Stop all’utilizzo delle tecnologie di riconoscimento facciale e altri sistemi di sorveglianza basati sull’intelligenza artificiale finché non ci saranno regole capaci di tutelare i diritti della persona. Lo ha chiesto l’Onu tramite il suo Alto commissario per i diritti umani, Michelle Bachelet, nel presentare un nuovo studio sull’AI commissionato dallo Un Human rights council.
Lo studio afferma che i sistemi di Ai sono stati spesso impiegati dagli Stati e dalle imprese in modo frettoloso, senza considerare le conseguenze. Le violazioni possono essere devastanti, ha sottolineato la commissaria per i diritti umani: “Le tecnologie di Ai possono avere effetti negativi, persino catastrofici, se sono utilizzate senza sufficiente considerazione di come possono impattare i diritti delle persone”.

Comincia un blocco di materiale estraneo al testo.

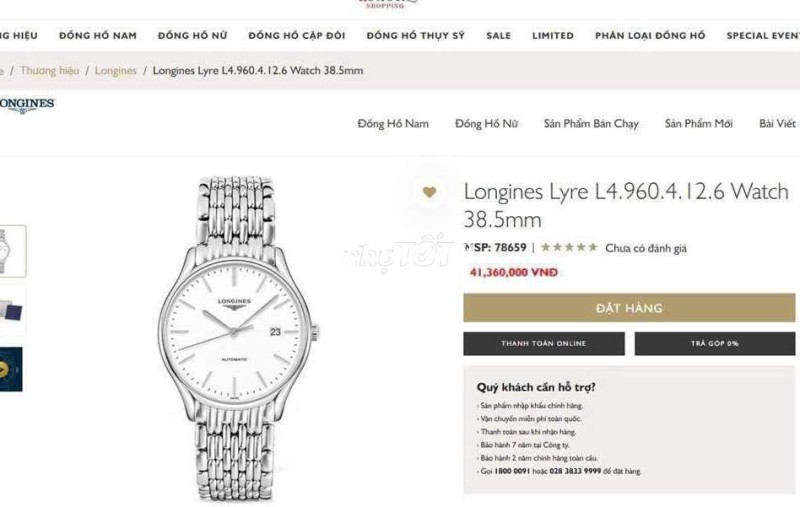This screenshot has height=507, width=800.
Task: Open Đồng Hồ Cặp Đôi menu
Action: click(297, 36)
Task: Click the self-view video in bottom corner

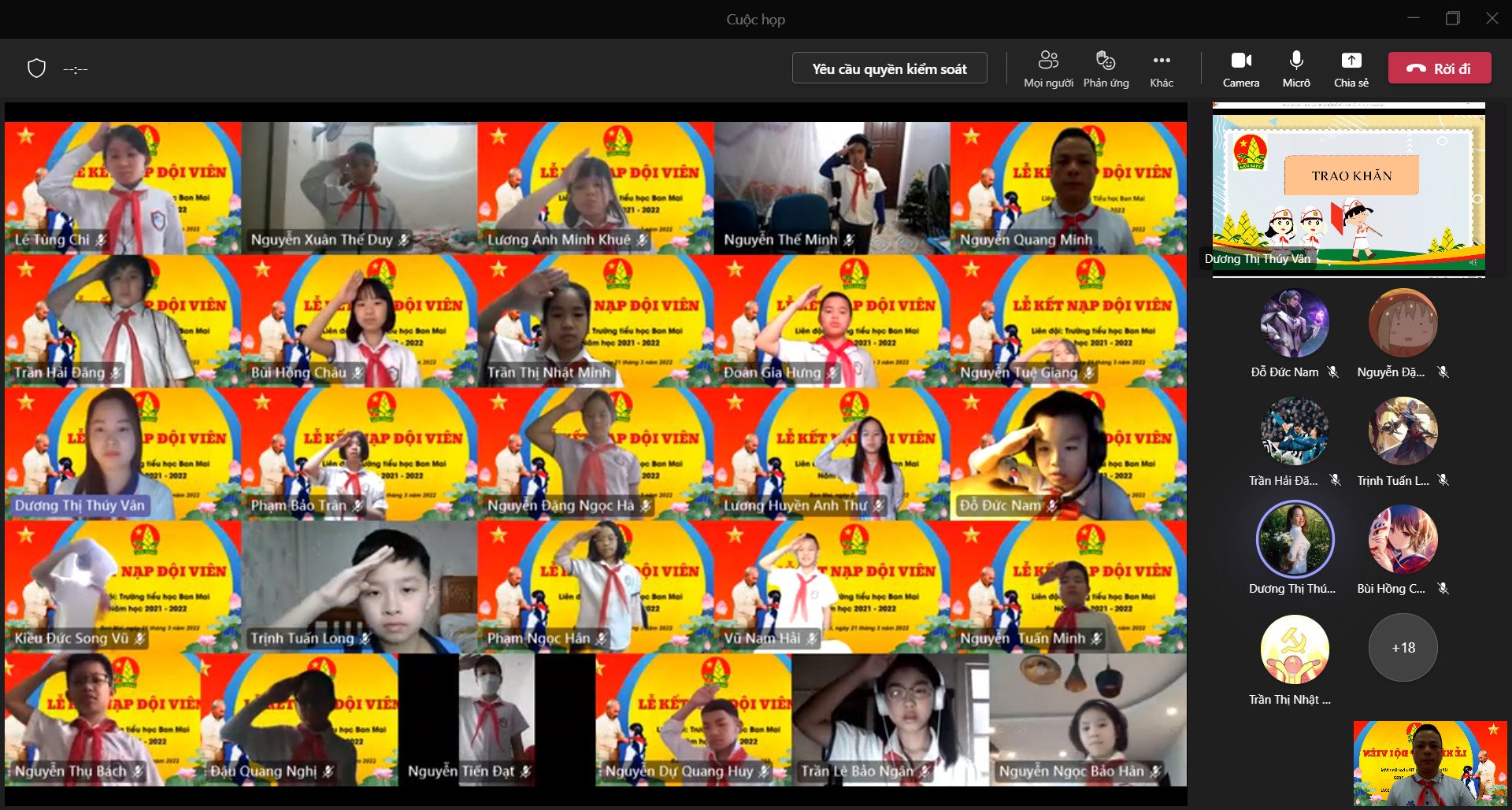Action: point(1429,764)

Bachelet ha chiesto di condurre una valutazione dell’entità del rischio che le diverse tecnologie di Ai creano rispetto a diritti fondamentali come la privacy e la libertà di movimento e di espressione. Finché non ci saranno consapevolezza dei rischi e, di conseguenza, delle regole in grado di arginarli, tecnologie come il riconoscimento facciale – che pongono i rischi più alti – dovrebbero essere vietate oppure il loro utilizzo andrebbe fortemente limitato.
L’allarme sul riconoscimento facciale
Lo studio dell’Onu evidenzia come i sistemi di Ai possono essere usati per decidere chi accede ai servizi pubblici e nella scelta dei candidati per un posto di lavoro e incidono anche sulle informazioni a cui le persone hanno accesso online.
Strumenti di riconoscimento facciale hanno portato a arresti ingiustificati di persone innocenti e hanno creato discriminazioni nell’accesso all’assistenza pubblica o all’erogazione di prestiti. Lo studio evidenzia in modo particolare i rischi dell’impiego da parte delle forze dell’ordine degli strumenti di riconoscimento facciale remoto in tempo reale e le iniquità create dalle tecnologie di profilazione e di automazione delle decisioni.
Il report afferma che i sistemi di Ai si fondano su grandi quantità di dati con informazioni sulle persone spesso raccolte, condivise, fuse e analizzate in modo opaco. Gli stessi data set possono contenere errori, essere obsoleti o discriminatori. In ogni caso, pongono le basi per violazioni dei diritti umani.
Una moratoria in nome dei diritti umani
Pur riconoscendo il potere dell’Ai di portare benefici alle persone, Bachelet ha detto che “altrettanto potente è la capacità dell’Ai di aprire le porte a violazioni dei diritti umani su scala enorme ma virtualmente con nessuna possibilità di rilevare tali violazioni. Bisogna agire per creare salvaguardie ai diritti umani”.
E intanto che si valutano gli impatti dell’Ai, “gli Stati dovrebbero varare una moratoria e sospendere l’uso delle tecnologie potenzialmente più rischiose”, ha concluso Bachelet. “Non possiamo permetterci di inseguire una tecnologia di cui permettiamo l’utilizzo senza restrizioni o vigilanza per poi dover affrontare le conseguenze sui diritti umani dopo che si sono prodotte”.
L’allarme Onu già dopo il caso Pegasus
Già ad agosto, alla luce del “caso Pegasus”, un gruppo di esperti dell’Onu aveva chiesto una moratoria globale sulla vendita di tutti i software-spia “potenzialmente letali” finché non saranno messe a punto robuste regole per garantire che gli spyware siano usati senza violare i diritti umani.
Pegasus è il noto software-spia prodotto dalla società israeliana Nso group per le forze di intelligence e venduto a diversi Paesi, inclusi alcuni regimi autoritari. Il software, secondo quanto portato alla luce da Forbidden stories e Amnesty international, sarebbe stato utilizzato da alcuni governi per spiare giornalisti, attivisti per i diritti umani, dissidenti politici, manager e capi politici in tutto il mondo. Nso ha sempre negato ogni coinvolgimento in utilizzi illeciti dei propri prodotti.